- Your instructions: Reproduce all the entries, matching the original word for word.

- Data records:
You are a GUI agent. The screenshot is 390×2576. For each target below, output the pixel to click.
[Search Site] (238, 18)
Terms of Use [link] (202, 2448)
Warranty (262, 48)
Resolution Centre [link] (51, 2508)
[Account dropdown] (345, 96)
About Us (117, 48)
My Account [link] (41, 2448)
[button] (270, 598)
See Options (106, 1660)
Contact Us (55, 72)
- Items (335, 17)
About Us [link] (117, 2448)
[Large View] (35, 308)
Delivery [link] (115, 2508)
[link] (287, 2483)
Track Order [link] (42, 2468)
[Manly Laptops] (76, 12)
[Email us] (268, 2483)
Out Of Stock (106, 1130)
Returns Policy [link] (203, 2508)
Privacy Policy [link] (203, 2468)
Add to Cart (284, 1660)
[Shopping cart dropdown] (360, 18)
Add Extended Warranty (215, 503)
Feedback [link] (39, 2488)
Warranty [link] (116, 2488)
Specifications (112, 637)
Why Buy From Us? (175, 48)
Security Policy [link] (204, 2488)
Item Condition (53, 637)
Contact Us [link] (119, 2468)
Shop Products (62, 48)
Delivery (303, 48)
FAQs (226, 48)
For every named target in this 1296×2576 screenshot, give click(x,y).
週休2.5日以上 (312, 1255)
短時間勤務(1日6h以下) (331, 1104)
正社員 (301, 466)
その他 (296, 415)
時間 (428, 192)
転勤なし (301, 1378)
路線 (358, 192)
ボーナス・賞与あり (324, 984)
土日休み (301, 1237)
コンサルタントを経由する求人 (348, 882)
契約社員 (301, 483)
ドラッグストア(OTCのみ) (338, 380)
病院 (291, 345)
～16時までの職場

- Output below:
You are a GUI agent. The screenshot is 390×2576. For each target below, output the pixel to click.
[Search Site] (238, 18)
Terms of Use [link] (202, 2448)
Warranty (262, 48)
Resolution Centre [link] (51, 2508)
[Account dropdown] (345, 96)
About Us (117, 48)
My Account [link] (41, 2448)
[button] (270, 598)
See Options (106, 1660)
Contact Us (55, 72)
- Items (335, 17)
About Us [link] (117, 2448)
[Large View] (35, 308)
Delivery [link] (115, 2508)
[link] (287, 2483)
Track Order [link] (42, 2468)
[Manly Laptops] (76, 12)
[Email us] (268, 2483)
Out Of Stock (106, 1130)
Returns Policy [link] (203, 2508)
Privacy Policy [link] (203, 2468)
Add to Cart (284, 1660)
[Shopping cart dropdown] (360, 18)
Add Extended Warranty (215, 503)
Feedback [link] (39, 2488)
Warranty [link] (116, 2488)
Specifications (112, 637)
Why Buy From Us? (175, 48)
Security Policy [link] (204, 2488)
Item Condition (53, 637)
Contact Us [link] (119, 2468)
Shop Products (62, 48)
Delivery (303, 48)
FAQs (226, 48)
For every named target in this 1296×2576 screenshot, give click(x,y).
週休2.5日以上 (312, 1255)
短時間勤務(1日6h以下) (331, 1104)
正社員 (301, 466)
その他 (296, 415)
時間 (428, 192)
転勤なし (301, 1378)
路線 (358, 192)
ボーナス・賞与あり (324, 984)
土日休み (301, 1237)
コンサルタントを経由する求人 (348, 882)
契約社員 (301, 483)
ドラッグストア(OTCのみ) (338, 380)
病院 (291, 345)
～16時までの職場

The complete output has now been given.